La persistance de ces symptômes va entraîner une perte de confiance en soi, et des inquiétudes légitimes sur la maladie. Cet état va renforcer la focalisation de l’attention sur son corps et donc sur ses troubles. Une baisse du moral (voire une authentique dépression) va aggraver à son tour les inquiétudes quant aux douleurs ressenties et aux troubles du sommeil, créant ainsi un vrai cercle vicieux.
Il est communément répandu que tout trouble doit avoir une explication organique et que la souffrance relève uniquement de la médecine. Or c’est ignorer que la médecine ne peut tout expliquer ni tout résoudre. Il est donc bon d’accepter que les frustrations, la recherche d’une cause, les échecs des traitements, l’invalidité plus ou moins importante font partie intégrante de la maladie et doivent être pris en compte et non rejetés comme étant accessoires et sans impact sur la maladie.

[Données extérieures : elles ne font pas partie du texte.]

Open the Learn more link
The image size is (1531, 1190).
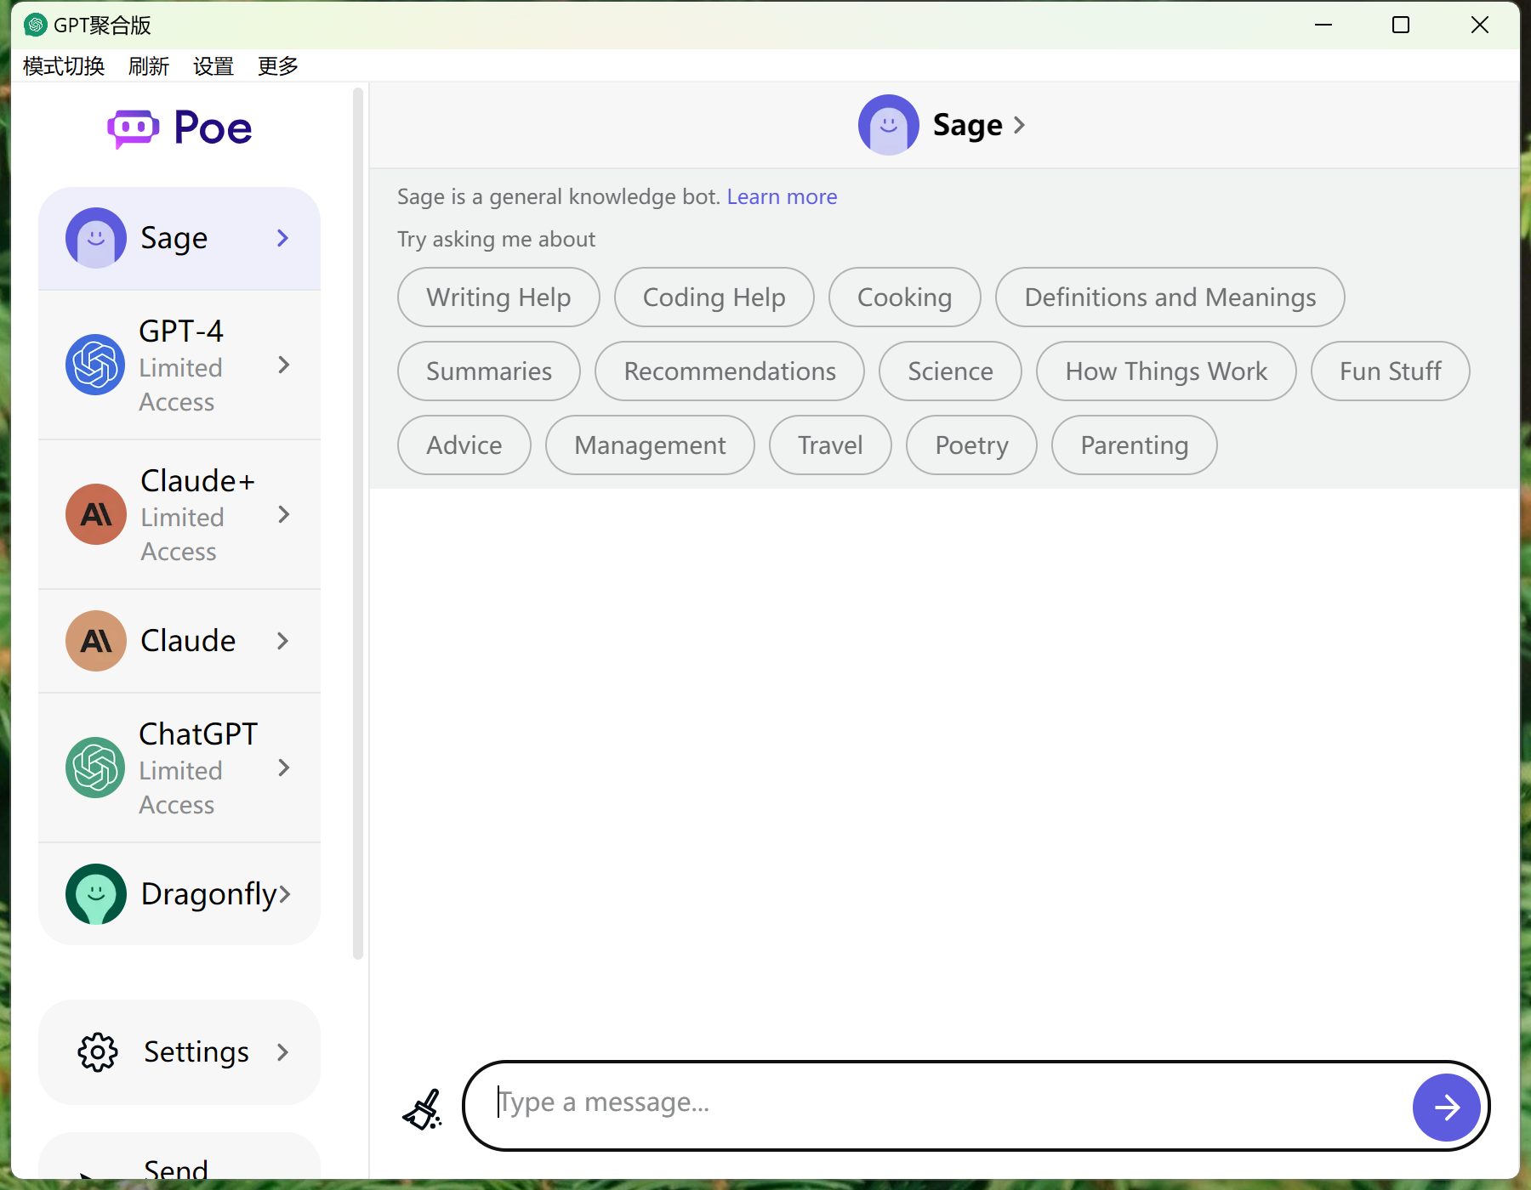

Tout cela va se traduire par un certain degré d’incapacité qui peut être suffisamment important pour gêner l’activité professionnelle. Or, il est très important de pouvoir maintenir une activité professionnelle.
Comprendre que tous ces facteurs sont liés et vont pérenniser la maladie est une étape importante dans l’acceptation de la fibromyalgie et sa prise en charge.